Временами чувства Элейн к младшей сестре меняются на противоположные. Если Кэт не слышно много недель, Элейн начинает нервничать. Почему она не звонит? Что с ней? Когда же сестра наконец объявляется, беспокойство сменяется раздражением. Вот она, беззаботная стрекоза среди деловито копошащихся муравьев. Но ты снова и снова поражаешься ее красоте. Как будто уже успел забыть, какая она.
«Ну, ищи осторожнее», — говорит Элейн. Она не верит в благоразумие сестры. Тон у нее кислый, и она не пытается это скрыть.
Кэт смеется: «О, я осторожна. Ты даже не представляешь, как я осторожна». Смех резко умолкает. Она вдруг оглядывает маленькую комнату. Взгляд ее останавливается на животе Элейн. «И как это, правда, чудесно? — спрашивает она. — Ну, все это?»

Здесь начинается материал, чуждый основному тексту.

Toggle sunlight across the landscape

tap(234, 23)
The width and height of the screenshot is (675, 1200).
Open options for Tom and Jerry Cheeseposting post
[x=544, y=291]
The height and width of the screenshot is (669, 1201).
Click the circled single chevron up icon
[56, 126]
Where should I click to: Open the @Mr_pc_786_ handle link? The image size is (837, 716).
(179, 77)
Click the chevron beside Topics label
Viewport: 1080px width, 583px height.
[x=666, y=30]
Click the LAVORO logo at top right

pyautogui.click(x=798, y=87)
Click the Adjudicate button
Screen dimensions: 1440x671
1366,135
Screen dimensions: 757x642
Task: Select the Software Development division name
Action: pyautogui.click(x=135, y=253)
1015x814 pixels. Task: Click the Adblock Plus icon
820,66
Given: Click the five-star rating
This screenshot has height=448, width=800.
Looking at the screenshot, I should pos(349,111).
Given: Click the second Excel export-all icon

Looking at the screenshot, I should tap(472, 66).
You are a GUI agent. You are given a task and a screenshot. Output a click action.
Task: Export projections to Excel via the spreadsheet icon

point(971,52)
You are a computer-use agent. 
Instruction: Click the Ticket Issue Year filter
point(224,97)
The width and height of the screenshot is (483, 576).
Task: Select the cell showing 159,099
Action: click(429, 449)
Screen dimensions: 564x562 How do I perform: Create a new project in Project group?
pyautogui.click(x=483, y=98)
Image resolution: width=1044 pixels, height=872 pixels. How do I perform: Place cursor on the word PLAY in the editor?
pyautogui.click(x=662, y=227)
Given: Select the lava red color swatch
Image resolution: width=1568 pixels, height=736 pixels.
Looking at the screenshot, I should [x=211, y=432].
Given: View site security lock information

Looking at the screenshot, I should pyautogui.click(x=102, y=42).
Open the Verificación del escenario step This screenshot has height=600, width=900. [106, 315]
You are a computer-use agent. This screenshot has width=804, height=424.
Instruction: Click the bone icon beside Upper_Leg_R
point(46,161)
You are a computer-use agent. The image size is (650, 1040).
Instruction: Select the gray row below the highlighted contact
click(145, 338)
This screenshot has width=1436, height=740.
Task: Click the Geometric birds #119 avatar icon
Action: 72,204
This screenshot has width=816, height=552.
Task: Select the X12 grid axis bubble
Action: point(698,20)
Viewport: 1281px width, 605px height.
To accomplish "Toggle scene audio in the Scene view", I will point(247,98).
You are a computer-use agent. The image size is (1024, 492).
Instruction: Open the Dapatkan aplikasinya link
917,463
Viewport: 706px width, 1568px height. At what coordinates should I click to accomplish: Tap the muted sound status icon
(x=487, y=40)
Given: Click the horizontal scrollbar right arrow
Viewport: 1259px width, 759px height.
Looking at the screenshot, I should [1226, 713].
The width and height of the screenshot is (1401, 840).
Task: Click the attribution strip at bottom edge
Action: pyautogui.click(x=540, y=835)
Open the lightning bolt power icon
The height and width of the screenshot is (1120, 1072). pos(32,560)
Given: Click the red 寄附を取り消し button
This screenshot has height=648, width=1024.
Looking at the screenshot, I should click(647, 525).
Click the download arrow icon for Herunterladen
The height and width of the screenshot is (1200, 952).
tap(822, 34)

Слушай, — говорит он. — Это Ник. Знаю, я последний, кого ты хотел бы сейчас услышать, и если ты бросишь трубку, не обижусь. Но тем не менее попробуем поговорить, ладно? Просто я подумал, что нам с тобой не мешает пообщаться… Честно говоря, у тебя есть веские причины, чтобы послать меня подальше, но я подумал — попытка не пытка, мне терять нечего, все уже и так плохо, во всяком случае, теперь. И ей-богу, я прекрасно понимаю, что сейчас чувствуешь ты. Поверь, Глин. Я пытаюсь сказать вот что… Знаю, ты можешь подумать: это уже слишком, короче… Короче, все не совсем так, как кажется. То есть, с твоей точки зрения, это все омерзительно, но я чувствую, будь у меня шанс хоть немного объяснить, просто поговорить об этом, думаю, ты сможешь взглянуть на это по-другому, и на меня тоже. На самом деле, весь вопрос в точке зрения. Дело в том… ты меня слушаешь, Глин?